Stored records
>> begin
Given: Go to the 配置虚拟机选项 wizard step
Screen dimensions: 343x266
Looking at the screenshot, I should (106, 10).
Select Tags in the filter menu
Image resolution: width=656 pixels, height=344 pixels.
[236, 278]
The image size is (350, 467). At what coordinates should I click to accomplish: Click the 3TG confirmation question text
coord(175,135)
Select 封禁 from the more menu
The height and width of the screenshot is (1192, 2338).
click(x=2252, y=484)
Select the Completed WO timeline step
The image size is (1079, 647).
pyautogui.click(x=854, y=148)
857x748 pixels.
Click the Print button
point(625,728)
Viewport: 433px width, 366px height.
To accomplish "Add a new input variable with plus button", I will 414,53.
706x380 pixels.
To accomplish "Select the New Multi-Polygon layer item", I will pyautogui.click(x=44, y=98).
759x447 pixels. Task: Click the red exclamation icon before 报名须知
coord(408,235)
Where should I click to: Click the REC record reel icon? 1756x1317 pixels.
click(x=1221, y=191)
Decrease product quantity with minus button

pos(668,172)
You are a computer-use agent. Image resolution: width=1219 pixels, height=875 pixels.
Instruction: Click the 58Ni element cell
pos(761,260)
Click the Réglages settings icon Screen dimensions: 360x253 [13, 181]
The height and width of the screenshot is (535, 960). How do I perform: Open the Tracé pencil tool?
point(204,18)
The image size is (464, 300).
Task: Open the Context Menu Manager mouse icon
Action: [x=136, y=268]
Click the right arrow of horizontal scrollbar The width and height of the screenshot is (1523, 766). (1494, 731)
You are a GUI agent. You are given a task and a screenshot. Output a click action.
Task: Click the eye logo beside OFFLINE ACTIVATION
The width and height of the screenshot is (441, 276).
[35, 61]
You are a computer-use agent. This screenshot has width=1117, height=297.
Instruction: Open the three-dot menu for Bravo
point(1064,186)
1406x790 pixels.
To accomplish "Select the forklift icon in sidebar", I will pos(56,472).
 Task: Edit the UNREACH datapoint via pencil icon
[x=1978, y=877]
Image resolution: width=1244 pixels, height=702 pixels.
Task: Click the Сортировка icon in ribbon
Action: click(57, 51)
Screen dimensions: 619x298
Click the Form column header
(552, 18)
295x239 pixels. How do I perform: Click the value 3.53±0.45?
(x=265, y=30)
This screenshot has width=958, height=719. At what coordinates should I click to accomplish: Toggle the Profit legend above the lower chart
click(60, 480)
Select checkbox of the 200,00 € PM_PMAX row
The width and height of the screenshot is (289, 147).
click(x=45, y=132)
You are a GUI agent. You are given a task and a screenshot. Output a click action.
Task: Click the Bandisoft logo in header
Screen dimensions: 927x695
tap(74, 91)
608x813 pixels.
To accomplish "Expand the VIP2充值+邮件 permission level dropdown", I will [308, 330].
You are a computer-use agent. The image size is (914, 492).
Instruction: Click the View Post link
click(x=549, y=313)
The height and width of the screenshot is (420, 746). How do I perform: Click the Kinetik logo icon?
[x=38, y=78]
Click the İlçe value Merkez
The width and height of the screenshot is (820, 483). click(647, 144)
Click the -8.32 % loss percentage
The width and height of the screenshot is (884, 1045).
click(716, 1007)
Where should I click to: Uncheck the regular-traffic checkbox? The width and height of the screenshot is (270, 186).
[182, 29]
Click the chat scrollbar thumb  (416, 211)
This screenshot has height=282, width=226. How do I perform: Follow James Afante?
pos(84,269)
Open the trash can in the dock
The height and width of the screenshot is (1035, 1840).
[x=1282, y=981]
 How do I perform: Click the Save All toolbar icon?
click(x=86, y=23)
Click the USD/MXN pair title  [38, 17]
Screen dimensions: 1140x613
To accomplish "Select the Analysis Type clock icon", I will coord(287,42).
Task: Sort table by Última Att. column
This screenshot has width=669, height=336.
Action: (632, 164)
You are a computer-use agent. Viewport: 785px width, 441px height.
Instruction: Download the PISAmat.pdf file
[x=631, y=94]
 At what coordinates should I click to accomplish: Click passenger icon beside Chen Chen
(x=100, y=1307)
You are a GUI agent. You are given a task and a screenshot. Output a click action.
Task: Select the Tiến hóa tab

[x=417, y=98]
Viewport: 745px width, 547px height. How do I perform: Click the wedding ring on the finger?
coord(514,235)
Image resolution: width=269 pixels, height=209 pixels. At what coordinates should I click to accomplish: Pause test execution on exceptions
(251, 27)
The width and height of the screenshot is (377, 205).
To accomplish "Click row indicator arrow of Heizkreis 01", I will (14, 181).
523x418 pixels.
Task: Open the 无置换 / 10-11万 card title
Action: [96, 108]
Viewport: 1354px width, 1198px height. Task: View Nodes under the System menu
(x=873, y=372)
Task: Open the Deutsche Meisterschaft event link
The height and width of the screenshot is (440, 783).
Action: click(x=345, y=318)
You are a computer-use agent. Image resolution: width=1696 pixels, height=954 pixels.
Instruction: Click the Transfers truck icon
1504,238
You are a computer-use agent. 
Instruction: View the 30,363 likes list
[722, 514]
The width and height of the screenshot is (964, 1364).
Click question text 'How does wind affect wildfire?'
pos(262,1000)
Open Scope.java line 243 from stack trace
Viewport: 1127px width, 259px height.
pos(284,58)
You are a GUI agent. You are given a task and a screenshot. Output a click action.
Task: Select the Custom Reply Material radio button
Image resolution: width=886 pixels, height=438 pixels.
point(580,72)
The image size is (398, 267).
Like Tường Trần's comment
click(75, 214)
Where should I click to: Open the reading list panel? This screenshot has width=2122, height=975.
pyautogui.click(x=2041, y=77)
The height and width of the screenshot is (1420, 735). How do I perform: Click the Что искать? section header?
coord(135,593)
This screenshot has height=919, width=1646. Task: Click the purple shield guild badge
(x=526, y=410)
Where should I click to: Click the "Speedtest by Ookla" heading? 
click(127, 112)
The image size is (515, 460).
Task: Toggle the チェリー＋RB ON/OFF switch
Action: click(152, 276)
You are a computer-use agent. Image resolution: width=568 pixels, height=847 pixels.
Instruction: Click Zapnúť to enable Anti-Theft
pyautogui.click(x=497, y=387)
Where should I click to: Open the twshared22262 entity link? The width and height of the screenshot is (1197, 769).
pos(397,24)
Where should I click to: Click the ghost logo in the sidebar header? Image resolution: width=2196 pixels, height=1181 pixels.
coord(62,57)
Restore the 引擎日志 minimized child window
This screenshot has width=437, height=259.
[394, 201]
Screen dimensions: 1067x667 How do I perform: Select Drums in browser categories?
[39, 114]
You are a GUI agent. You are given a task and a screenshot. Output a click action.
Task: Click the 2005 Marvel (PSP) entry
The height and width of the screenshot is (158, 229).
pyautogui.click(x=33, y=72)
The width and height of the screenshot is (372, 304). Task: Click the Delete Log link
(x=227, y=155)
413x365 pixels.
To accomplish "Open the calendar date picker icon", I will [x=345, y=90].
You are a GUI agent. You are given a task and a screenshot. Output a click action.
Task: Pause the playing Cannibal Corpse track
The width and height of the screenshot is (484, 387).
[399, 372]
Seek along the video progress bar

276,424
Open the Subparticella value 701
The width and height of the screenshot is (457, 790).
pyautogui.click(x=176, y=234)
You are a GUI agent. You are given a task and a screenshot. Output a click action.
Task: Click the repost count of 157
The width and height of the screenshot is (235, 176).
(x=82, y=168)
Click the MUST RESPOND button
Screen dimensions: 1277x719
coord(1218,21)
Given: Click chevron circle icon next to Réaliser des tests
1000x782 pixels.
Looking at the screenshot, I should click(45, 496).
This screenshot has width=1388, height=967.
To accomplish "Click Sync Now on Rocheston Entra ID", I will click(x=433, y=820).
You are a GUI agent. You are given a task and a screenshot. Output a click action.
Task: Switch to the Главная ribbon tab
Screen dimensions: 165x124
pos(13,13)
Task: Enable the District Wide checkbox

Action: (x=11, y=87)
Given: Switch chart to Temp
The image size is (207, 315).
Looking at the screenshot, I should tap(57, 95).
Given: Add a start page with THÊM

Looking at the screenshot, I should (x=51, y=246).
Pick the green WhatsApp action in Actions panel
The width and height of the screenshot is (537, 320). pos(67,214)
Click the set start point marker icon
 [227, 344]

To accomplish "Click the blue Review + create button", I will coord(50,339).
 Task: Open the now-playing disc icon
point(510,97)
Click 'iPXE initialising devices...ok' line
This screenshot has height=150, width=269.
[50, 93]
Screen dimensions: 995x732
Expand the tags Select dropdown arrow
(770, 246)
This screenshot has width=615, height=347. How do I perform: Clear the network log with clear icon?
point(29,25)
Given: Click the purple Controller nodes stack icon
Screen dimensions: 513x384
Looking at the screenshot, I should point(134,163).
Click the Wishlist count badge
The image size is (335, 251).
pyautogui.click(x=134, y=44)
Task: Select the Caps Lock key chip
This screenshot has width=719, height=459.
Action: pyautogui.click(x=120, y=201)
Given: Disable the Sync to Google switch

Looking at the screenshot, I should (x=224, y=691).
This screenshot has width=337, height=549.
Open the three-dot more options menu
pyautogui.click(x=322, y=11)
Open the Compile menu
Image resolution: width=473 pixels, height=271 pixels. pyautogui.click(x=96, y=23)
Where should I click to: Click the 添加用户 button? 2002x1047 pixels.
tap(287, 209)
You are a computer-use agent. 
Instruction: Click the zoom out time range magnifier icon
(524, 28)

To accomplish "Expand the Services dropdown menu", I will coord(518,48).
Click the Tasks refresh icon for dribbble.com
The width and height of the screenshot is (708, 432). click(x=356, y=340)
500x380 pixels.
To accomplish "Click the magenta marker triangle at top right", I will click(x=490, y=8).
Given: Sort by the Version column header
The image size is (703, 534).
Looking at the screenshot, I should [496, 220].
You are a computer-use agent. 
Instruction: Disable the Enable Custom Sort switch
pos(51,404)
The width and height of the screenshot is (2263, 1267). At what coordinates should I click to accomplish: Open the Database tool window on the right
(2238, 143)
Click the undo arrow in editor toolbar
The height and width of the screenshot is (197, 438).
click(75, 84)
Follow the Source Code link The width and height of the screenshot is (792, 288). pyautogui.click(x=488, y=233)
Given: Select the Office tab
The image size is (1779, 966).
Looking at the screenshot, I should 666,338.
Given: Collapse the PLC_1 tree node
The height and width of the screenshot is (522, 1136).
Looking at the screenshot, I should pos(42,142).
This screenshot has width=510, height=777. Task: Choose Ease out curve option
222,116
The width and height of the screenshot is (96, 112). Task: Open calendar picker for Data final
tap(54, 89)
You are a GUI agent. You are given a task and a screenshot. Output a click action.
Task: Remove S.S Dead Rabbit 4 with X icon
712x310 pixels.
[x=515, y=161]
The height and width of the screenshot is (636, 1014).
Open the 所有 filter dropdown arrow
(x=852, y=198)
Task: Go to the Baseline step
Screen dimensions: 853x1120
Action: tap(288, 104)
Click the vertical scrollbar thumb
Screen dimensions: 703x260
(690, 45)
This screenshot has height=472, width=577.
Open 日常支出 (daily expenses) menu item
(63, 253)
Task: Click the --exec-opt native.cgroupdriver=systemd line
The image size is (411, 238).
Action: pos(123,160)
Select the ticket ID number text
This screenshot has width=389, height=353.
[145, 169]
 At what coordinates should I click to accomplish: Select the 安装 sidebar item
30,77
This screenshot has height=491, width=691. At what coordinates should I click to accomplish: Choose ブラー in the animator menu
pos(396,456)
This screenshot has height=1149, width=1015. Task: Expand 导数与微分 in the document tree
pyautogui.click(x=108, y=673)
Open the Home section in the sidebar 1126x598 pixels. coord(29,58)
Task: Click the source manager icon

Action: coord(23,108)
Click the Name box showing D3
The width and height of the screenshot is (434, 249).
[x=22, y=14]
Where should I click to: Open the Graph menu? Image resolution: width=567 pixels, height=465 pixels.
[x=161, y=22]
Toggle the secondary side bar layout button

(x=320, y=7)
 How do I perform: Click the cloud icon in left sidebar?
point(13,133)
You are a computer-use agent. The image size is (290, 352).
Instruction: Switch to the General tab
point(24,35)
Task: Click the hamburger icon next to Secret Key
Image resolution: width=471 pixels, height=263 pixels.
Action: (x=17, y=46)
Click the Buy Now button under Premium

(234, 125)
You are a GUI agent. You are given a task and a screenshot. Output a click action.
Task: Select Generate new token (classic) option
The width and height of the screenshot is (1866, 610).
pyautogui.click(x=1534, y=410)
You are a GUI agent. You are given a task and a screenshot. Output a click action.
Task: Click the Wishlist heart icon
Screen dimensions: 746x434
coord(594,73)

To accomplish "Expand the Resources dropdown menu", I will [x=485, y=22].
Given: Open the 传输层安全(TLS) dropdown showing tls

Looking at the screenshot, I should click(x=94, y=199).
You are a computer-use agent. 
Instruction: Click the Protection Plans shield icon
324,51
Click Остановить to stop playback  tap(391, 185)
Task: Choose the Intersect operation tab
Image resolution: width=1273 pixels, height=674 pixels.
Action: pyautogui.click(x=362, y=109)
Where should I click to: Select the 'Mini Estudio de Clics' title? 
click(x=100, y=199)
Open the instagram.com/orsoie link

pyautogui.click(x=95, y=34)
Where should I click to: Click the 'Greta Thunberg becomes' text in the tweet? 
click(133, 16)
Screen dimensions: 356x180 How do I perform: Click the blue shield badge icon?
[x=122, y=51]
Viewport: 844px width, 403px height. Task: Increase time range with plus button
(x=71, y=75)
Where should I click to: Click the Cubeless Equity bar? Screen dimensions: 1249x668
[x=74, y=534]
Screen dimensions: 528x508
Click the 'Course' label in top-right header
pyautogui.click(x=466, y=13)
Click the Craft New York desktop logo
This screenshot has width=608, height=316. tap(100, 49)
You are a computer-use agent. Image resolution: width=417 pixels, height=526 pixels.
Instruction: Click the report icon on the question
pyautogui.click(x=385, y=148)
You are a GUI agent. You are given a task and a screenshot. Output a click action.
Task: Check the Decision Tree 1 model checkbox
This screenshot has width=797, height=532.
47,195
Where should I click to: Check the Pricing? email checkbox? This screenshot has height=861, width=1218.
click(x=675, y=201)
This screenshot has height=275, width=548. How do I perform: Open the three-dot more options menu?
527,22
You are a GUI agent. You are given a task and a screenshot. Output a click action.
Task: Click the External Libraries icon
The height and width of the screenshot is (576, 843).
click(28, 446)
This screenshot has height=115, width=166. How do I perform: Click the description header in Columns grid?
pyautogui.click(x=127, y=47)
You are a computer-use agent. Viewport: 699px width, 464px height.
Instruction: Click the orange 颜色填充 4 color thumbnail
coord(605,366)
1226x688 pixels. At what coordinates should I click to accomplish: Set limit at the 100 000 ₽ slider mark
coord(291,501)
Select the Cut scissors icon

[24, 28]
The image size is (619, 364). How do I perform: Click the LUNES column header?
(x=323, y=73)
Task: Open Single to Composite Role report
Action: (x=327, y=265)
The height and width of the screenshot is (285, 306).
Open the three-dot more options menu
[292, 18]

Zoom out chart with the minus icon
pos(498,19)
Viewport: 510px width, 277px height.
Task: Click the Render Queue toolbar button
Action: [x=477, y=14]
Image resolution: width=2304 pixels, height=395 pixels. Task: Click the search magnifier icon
>> end
Task goal: From the data above, copy every line that contains the string "section". Treat uppercase and lowercase letters as different.

Result of this exercise:
The height and width of the screenshot is (1420, 735). How do I perform: Click the Что искать? section header?
Open the Home section in the sidebar 1126x598 pixels. coord(29,58)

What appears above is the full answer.